A floresta ecoa o que nela se grita
Diário da Manhã
Publicado em 19 de dezembro de 2017 às 21:29 | Atualizado há 7 anos
“Nosso Senhor ama os pobres, por isso fez tantos” (Abraham Lincoln)
A crítica da religião é o pressuposto de toda a crítica. Um ser não humano é o reflexo do espelho onde o homem procura e deve buscar sua verdade ou realidade. O homem faz a religião, mas ela não faz o homem, por ser ela autoconsciência, sentimento de si. Ao buscar a religião o homem denuncia a perda de si, sem saber que “o homem é o mundo do homem, o Estado, a coletividade” (Marx), esse Estado e a sociedade que produzem a religião, uma doutrina, realização fantástica da essência humana ou realidade fictícia. A luta contra a religião é a luta contra o perfume do espírito, o suspiro do indivíduo sem alma, o ópio do povo. Ao lutar por meio da religião o homem denuncia sua miséria real, a necessidade de se abolir da falaciosa felicidade ilusória. Essa crítica liberta o homem da fantasia, provoca a perda da ilusão, o reencontro da razão, do próprio sol, contrário ao sol ilusório do homem que não gira em torno de si.

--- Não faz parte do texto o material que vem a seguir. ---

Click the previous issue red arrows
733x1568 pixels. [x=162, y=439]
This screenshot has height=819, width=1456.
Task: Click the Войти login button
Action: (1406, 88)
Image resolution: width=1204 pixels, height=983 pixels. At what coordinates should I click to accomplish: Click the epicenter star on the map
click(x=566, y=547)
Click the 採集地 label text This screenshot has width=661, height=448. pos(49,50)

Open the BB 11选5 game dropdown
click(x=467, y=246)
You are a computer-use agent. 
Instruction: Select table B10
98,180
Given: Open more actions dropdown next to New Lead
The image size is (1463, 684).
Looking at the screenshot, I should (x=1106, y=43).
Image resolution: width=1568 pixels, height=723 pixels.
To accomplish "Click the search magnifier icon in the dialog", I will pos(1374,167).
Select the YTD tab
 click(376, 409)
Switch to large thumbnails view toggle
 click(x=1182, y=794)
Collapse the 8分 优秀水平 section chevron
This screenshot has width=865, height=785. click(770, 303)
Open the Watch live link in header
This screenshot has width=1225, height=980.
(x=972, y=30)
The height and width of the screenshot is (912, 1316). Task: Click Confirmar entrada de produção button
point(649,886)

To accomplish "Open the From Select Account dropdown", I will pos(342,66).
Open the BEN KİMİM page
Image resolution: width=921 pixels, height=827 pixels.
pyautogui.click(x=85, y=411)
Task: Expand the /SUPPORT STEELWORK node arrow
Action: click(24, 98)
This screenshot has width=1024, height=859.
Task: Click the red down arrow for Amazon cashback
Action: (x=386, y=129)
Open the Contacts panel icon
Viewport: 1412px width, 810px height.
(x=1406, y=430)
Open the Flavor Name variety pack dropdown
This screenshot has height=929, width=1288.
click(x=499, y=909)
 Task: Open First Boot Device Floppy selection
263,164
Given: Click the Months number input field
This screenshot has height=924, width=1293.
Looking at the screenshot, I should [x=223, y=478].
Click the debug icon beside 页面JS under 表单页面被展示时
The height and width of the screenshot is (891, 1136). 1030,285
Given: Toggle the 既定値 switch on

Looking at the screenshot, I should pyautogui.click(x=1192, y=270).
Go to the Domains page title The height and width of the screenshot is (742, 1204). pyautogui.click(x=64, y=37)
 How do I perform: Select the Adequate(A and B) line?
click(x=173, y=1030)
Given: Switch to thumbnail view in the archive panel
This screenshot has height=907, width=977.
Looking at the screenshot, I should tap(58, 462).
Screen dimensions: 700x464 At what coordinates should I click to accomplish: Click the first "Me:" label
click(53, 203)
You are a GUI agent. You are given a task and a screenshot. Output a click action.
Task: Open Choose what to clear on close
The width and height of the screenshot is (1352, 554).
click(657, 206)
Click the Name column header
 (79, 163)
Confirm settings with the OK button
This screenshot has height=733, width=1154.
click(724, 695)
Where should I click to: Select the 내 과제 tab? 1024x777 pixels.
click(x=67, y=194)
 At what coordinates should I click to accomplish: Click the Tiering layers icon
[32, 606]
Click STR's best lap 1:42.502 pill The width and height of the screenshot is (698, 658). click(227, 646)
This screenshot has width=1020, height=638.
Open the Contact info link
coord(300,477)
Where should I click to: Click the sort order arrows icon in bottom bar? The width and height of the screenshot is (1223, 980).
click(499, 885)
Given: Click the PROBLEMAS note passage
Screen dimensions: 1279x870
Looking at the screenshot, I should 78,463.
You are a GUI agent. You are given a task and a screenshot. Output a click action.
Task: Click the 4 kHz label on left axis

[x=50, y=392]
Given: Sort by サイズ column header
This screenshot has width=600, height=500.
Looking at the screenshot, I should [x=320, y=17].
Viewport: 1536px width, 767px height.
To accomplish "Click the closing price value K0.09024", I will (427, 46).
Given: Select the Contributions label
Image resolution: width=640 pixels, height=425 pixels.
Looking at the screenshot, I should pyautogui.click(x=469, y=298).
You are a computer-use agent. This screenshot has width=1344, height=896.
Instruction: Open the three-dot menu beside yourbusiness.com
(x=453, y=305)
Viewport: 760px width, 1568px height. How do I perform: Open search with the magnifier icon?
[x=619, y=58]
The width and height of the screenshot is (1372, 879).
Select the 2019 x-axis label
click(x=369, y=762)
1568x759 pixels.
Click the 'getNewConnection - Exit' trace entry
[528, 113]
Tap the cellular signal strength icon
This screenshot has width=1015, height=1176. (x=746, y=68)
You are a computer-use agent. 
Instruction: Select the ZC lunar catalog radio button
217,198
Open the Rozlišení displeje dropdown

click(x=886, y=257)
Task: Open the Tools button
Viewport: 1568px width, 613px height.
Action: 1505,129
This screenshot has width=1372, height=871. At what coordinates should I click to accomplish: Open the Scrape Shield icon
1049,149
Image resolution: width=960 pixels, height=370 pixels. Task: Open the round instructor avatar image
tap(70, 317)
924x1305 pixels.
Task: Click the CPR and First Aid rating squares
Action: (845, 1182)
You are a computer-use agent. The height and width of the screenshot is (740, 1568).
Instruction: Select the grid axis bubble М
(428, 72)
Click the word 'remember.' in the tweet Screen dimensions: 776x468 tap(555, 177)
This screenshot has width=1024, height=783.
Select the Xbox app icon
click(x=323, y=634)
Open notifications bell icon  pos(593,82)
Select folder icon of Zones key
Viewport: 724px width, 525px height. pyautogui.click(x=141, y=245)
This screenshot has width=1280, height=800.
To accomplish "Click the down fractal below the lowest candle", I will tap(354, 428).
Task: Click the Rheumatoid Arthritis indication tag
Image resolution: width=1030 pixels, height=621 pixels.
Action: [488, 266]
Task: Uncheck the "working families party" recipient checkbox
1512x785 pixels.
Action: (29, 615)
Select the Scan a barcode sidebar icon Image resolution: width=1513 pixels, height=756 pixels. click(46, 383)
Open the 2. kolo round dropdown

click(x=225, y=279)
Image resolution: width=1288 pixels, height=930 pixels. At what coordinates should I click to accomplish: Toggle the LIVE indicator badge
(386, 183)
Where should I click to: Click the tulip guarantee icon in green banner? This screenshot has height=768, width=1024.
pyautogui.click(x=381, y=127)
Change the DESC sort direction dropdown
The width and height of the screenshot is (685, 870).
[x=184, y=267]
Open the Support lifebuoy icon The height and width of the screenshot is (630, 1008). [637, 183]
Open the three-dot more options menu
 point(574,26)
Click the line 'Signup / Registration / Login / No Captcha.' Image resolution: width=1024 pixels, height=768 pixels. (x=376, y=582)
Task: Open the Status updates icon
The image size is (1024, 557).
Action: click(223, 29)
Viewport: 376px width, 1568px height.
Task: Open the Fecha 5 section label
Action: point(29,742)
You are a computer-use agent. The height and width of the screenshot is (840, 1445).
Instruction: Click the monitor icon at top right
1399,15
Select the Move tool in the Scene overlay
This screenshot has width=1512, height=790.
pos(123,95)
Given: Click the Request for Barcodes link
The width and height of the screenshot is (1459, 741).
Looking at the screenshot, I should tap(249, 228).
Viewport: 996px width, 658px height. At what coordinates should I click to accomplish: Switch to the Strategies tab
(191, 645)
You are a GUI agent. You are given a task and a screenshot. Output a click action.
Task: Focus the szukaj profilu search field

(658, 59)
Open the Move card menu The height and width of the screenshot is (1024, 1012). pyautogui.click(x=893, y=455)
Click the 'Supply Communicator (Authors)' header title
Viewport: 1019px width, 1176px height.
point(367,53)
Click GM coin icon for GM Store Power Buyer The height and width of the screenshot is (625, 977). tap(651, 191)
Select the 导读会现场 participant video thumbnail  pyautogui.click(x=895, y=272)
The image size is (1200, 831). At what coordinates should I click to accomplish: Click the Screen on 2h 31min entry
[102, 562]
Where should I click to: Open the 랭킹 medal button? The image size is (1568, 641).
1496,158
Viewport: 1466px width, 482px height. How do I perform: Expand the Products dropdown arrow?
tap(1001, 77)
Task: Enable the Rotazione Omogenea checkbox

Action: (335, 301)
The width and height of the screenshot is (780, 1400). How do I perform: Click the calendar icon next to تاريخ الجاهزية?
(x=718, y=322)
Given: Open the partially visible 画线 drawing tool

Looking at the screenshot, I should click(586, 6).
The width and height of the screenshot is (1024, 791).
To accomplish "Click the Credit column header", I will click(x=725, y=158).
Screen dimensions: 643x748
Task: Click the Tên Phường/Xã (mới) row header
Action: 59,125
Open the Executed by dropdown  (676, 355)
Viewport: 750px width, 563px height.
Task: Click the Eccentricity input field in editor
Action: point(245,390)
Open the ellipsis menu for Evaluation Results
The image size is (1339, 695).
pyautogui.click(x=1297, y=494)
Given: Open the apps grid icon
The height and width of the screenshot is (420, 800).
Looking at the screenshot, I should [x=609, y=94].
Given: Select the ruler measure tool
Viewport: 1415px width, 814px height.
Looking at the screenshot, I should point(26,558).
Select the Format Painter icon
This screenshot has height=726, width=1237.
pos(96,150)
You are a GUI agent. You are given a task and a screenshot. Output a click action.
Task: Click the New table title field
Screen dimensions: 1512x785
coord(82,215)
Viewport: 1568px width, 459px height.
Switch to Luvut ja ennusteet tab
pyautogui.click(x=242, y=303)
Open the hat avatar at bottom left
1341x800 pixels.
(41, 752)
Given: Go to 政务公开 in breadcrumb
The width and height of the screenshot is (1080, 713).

A alienação humana nas suas formas profanas foi desmascarada na sua sagrada, na crítica da religião pelo direito, da teologia através da política. Renegar 1843 é desconhecer a França de 1789 e o período atual, de participação nas nações modernas sem a participação nas suas revoluções ou contrarrevoluções de governantes que tiveram medo e aqueles que nunca o conheceram. Do contrário, ou conduzido por pastores, a liberdade só nos alcança no dia de seu funeral, ou, no grito do escravo debaixo do açoite traduzido como grito de rebelião. A floresta ecoa o que nela se grita. A Alemanha de dois séculos atrás, assim como o Cristianismo, estavam abaixo do nível da história, continuavam a ser objeto de crítica, a qual não é a paixão da cabeça, mas a cabeça da paixão.
A crítica não é um fim em si, mas uma arma a destruir o inimigo, um meio, indignação, sentimento, denúncia contra o mau humor, condescendência e insignificância do governo. A sociedade dividida se defronta, tratada e tolerada na sua existência dominada por governos e governantes agraciados pela dádiva do céu. Há que promover pressão sobre os governantes para despertar a consciência, trazer à luz pública o canto da sua própria melodia. Uma nação deve aprender a ter coragem, enfrentar o ancien régime ilusório, hipócrita e sofisticado a ocultar a imperfeição oculta do Estado moderno, no qual a salvação da ordem no mundo advém de heróis já mortos. A crítica política e moderna da realidade social urge sair do status quo alemão e apreender seu objeto sob o seu objeto.
A economia preocupa os alemães com suas tarifas, proibições e economia política que fez com que o chauvinismo alcançasse dos homens a matéria, metamorfoseando sujeitos de algodão e ferro em patriotas, pelas vias da economia política o domínio da sociedade sobre a riqueza. O domínio da propriedade privada sobre a nacionalidade por meio da economia nacional, expressão socioeconômica atada a uma questão de choque, ou exercícios adicionais em assuntos históricos velhos e banais. O real germe de vida da nação alemã só brotou no seu crânio. É impossível extinguir a filosofia sem a realizar. Na batalha crítica da filosofia contra o mundo alemão o homem real, só foi possível na medida em que o próprio Estado moderno não atribuiu importância ao homem real e o “status quo” da ciência política alemã exprime a imperfeição do Estado moderno em si, a degeneração de sua carne, tarefas que só podem ser resolvidas pela atividade prática.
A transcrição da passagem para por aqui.